Penduduknya mengandalkan pada pekerjaan memancing dan bertani untuk mencari nafkah. Desa tersebut menjadi terkenal di UEA melalui keberadaan masjid tersebut, yang terletak di luar jalan raya yang dibangun setelah federasi didirikan pada 1971. Jalan raya tersebut menghubungkan desa tersebut dengan seluruh UEA.

 

"Pantai timur UEA adalah tujuan yang sangat penting bagi para pelancong saat itu. Ketika Ibn Batutta menjelajahi dunia pada 1140, ada bukti dia mengunjungi kota-kota di pantai timur. Dia cukup banyak menulis tentang wilayah UEA ini, tetapi dia tidak pernah menyebut Dubai, Sharjah atau Abu Dhabi," kata Bukhash.

Selain masjid tersebut, temuan arkeologi lainnya telah menambah keunggulan dari desa Al Bidya. Temuan yang dimaksud ialah sebuah kuburan setinggi 30 meter yang berasal dari tahun 2000 SM serta temuan lain yang berasal dari 200 SM, pada periode Helenistik.

Pantai barat laut Oman dan pantai timur UEA juga merupakan rumah bagi 11 kastil dari zaman Portugis. Menurut Bukhash, benteng tersebut dibangun oleh penjajah Portugis. Mereka datang pada 1508 dan membangun dua benteng di dekat Masjid Al Bidya. Menurut Bukash, penjajah Portugis membangun benteng ke manapun mereka pergi.

"Secara historis ini didirikan setiap kali seseorang ingin menempati suatu tempat. Itu salah satu bentuk perlindungan," ujarnya.

Masjid Al Bidya sempat mengalami proses pemulihan (restorasi). Pada 2008, pemerintah Fujairah membuat permintaan kepada pemerintah Kota Dubai untuk mengambil proyek restorasi. Bukhash mengatakan, mereka lantas melakukan pemugaran pada 2008 untuk masjid Fujairah tersebut.

 

Ia mengatakan, mereka membutuhkan waktu empat hingga enam bulan untuk memulihkannya dengan benar. Mereka harus melakukan restorasi sesuai dengan hukum internasional, yang berarti menggunakan lumpur, batu, dan material yang sama dengan yang digunakan untuk membangun masjid.

"Sejujurnya, kondisi masjid tidak terlalu buruk, jadi prosesnya tidak memakan banyak waktu. Kami menjaga strukturnya tetap sama, baru mengerjakan apa yang sudah ada," lanjutnya.
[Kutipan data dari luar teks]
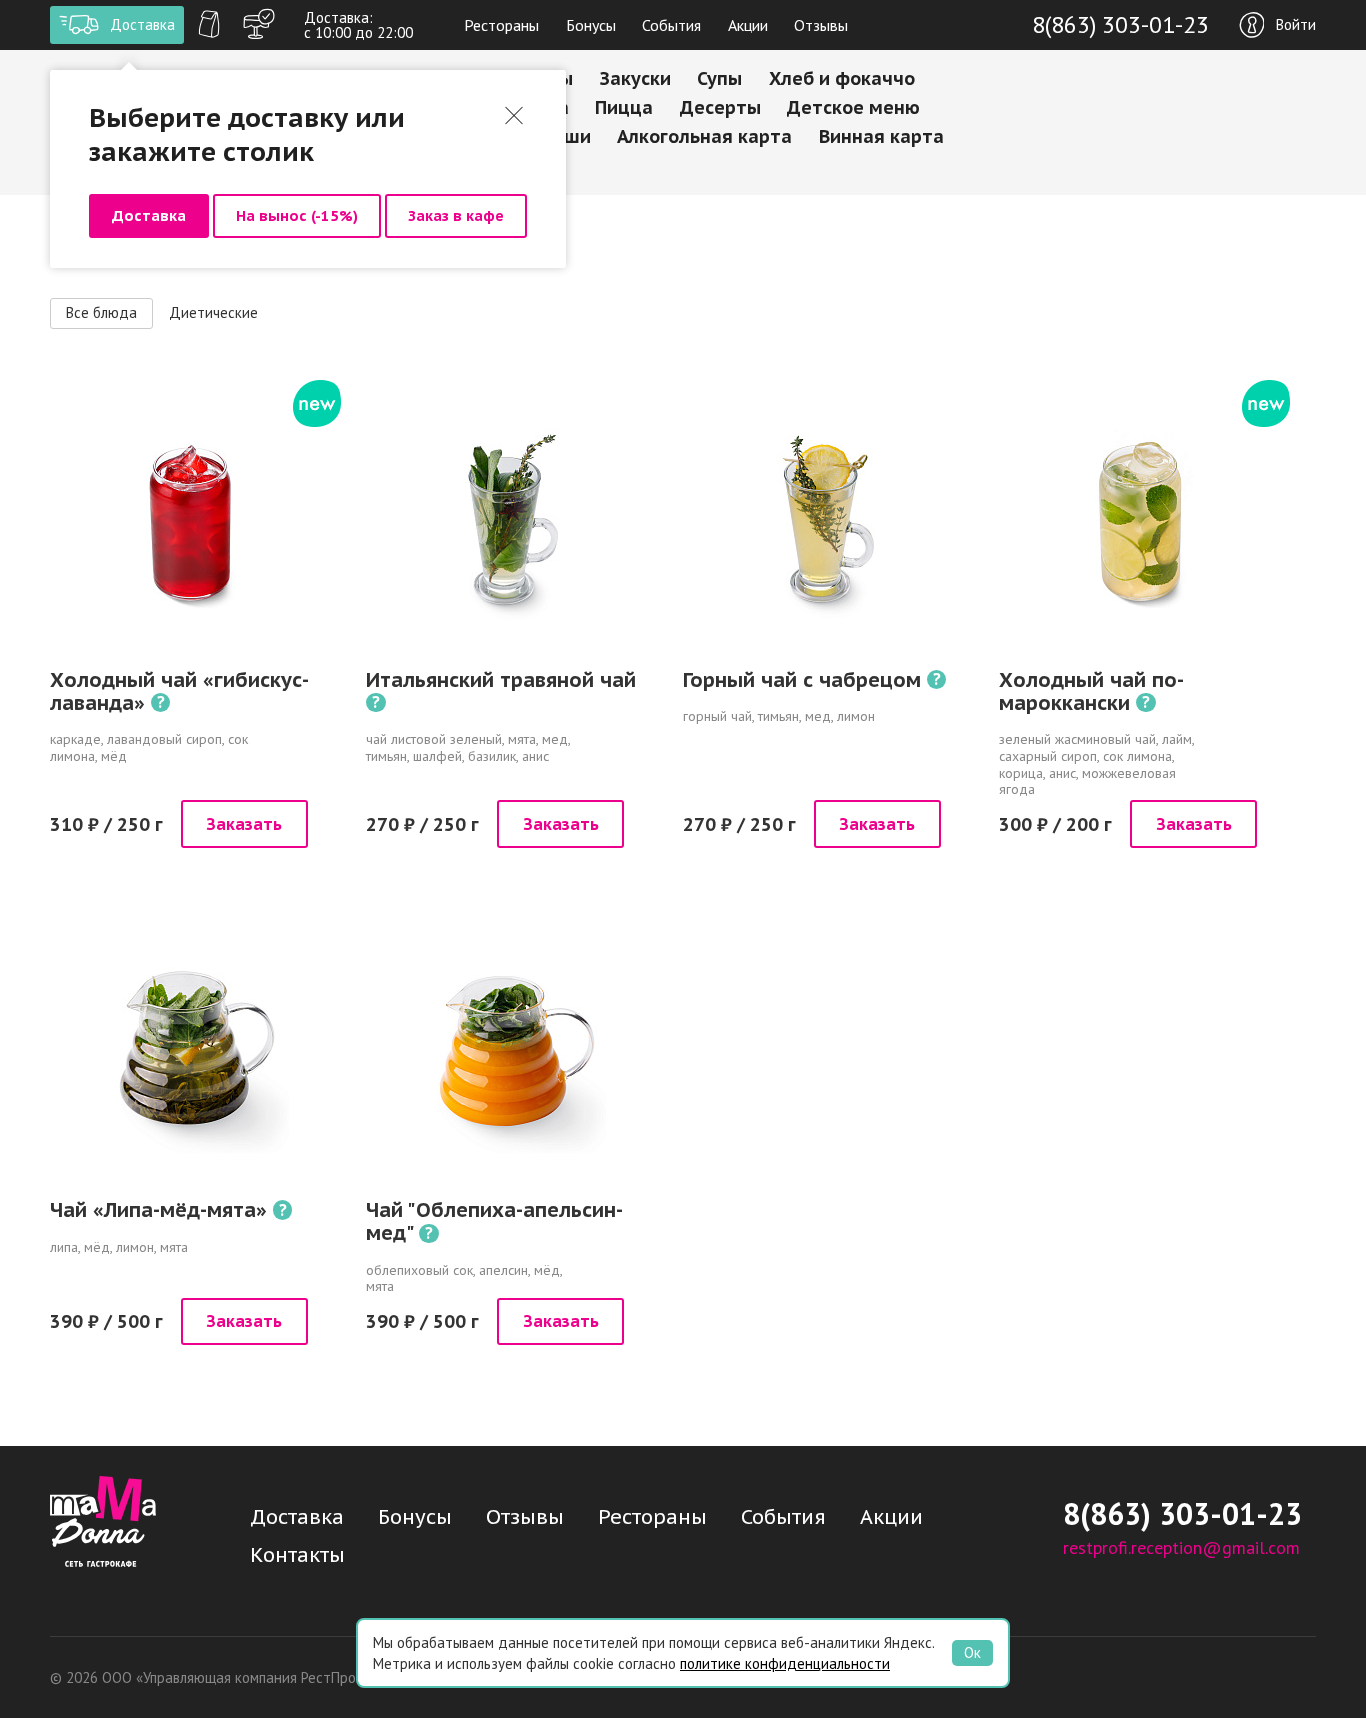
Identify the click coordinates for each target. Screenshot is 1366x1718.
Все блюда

Pemerintah Kota Dubai kemudian menambahkan rumah Imam serta area wudhu yang semuanya dibangun dengan batu alam dari pegunungan. Mereka juga menambahkan jalan setapak dan membuat perubahan kecil pada ruang masjid, agar lebih mudah bagi orang untuk berkeliling. Masjid tertua di UEA ini pun masih digunakan sebagai tempat sholat bagi umat Islam saat ini.

"Saat ini masjid tersebut memenuhi syarat sebagai Situs Warisan UNESCO, karena dianggap sebagai landmark dengan makna arkeologi yang unik untuk konteks dan lokasinya, karena ini adalah masjid tertua di UEA yang masih digunakan hingga saat ini," tambahnya.